*DESCRIPTION OF THE TASK*:
For this exercise, print all of the data exactly as given.

*SOURCE DATA*:
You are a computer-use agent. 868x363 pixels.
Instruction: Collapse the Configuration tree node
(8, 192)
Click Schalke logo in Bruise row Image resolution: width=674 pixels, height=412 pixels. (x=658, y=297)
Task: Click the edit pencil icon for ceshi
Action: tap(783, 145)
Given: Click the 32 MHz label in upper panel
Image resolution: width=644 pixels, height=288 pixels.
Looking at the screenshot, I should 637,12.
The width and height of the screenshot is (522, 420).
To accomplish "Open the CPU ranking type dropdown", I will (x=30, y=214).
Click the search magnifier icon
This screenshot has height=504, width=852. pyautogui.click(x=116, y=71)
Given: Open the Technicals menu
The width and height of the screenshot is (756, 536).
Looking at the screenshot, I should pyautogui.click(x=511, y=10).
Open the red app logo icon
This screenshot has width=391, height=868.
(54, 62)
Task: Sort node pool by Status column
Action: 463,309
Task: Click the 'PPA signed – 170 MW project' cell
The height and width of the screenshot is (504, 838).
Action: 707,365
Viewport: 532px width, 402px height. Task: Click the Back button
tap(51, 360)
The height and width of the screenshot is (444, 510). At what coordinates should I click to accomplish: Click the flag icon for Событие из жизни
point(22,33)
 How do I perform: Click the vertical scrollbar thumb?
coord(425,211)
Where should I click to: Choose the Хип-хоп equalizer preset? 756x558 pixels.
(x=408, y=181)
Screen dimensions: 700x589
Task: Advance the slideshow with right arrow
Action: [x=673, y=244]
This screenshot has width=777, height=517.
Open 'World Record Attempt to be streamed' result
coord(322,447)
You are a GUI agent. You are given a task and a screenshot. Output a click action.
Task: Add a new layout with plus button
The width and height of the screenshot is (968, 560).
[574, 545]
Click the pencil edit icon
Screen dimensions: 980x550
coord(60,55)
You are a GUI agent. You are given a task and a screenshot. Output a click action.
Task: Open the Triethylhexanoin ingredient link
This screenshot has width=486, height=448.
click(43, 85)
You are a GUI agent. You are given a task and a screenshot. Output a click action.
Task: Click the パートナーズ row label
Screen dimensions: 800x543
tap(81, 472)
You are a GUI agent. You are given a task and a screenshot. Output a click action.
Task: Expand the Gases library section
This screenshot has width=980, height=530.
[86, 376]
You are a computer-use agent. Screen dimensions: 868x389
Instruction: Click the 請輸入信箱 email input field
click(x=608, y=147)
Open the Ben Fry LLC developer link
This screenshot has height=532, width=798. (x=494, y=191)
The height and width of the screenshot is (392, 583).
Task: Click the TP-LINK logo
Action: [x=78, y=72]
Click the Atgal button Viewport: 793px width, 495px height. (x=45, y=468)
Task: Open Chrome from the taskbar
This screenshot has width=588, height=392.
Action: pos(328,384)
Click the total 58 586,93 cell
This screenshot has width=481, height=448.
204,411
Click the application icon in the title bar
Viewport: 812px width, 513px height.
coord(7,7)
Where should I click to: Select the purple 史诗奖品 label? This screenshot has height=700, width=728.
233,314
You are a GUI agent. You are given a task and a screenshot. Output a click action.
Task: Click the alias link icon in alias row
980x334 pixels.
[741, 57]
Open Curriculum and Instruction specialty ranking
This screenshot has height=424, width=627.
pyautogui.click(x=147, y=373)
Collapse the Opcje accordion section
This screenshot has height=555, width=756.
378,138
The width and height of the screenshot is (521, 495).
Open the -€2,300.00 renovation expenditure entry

*OUTPUT BELOW*:
You are a computer-use agent. 868x363 pixels.
Instruction: Collapse the Configuration tree node
(8, 192)
Click Schalke logo in Bruise row Image resolution: width=674 pixels, height=412 pixels. (x=658, y=297)
Task: Click the edit pencil icon for ceshi
Action: tap(783, 145)
Given: Click the 32 MHz label in upper panel
Image resolution: width=644 pixels, height=288 pixels.
Looking at the screenshot, I should 637,12.
The width and height of the screenshot is (522, 420).
To accomplish "Open the CPU ranking type dropdown", I will (x=30, y=214).
Click the search magnifier icon
This screenshot has height=504, width=852. pyautogui.click(x=116, y=71)
Given: Open the Technicals menu
The width and height of the screenshot is (756, 536).
Looking at the screenshot, I should pyautogui.click(x=511, y=10).
Open the red app logo icon
This screenshot has width=391, height=868.
(54, 62)
Task: Sort node pool by Status column
Action: 463,309
Task: Click the 'PPA signed – 170 MW project' cell
The height and width of the screenshot is (504, 838).
Action: 707,365
Viewport: 532px width, 402px height. Task: Click the Back button
tap(51, 360)
The height and width of the screenshot is (444, 510). At what coordinates should I click to accomplish: Click the flag icon for Событие из жизни
point(22,33)
 How do I perform: Click the vertical scrollbar thumb?
coord(425,211)
Where should I click to: Choose the Хип-хоп equalizer preset? 756x558 pixels.
(x=408, y=181)
Screen dimensions: 700x589
Task: Advance the slideshow with right arrow
Action: [x=673, y=244]
This screenshot has width=777, height=517.
Open 'World Record Attempt to be streamed' result
coord(322,447)
You are a GUI agent. You are given a task and a screenshot. Output a click action.
Task: Add a new layout with plus button
The width and height of the screenshot is (968, 560).
[574, 545]
Click the pencil edit icon
Screen dimensions: 980x550
coord(60,55)
You are a GUI agent. You are given a task and a screenshot. Output a click action.
Task: Open the Triethylhexanoin ingredient link
This screenshot has width=486, height=448.
click(43, 85)
You are a GUI agent. You are given a task and a screenshot. Output a click action.
Task: Click the パートナーズ row label
Screen dimensions: 800x543
tap(81, 472)
You are a GUI agent. You are given a task and a screenshot. Output a click action.
Task: Expand the Gases library section
This screenshot has width=980, height=530.
[86, 376]
You are a computer-use agent. Screen dimensions: 868x389
Instruction: Click the 請輸入信箱 email input field
click(x=608, y=147)
Open the Ben Fry LLC developer link
This screenshot has height=532, width=798. (x=494, y=191)
The height and width of the screenshot is (392, 583).
Task: Click the TP-LINK logo
Action: [x=78, y=72]
Click the Atgal button Viewport: 793px width, 495px height. (x=45, y=468)
Task: Open Chrome from the taskbar
This screenshot has width=588, height=392.
Action: pos(328,384)
Click the total 58 586,93 cell
This screenshot has width=481, height=448.
204,411
Click the application icon in the title bar
Viewport: 812px width, 513px height.
coord(7,7)
Where should I click to: Select the purple 史诗奖品 label? This screenshot has height=700, width=728.
233,314
You are a GUI agent. You are given a task and a screenshot. Output a click action.
Task: Click the alias link icon in alias row
980x334 pixels.
[741, 57]
Open Curriculum and Instruction specialty ranking
This screenshot has height=424, width=627.
pyautogui.click(x=147, y=373)
Collapse the Opcje accordion section
This screenshot has height=555, width=756.
378,138
The width and height of the screenshot is (521, 495).
Open the -€2,300.00 renovation expenditure entry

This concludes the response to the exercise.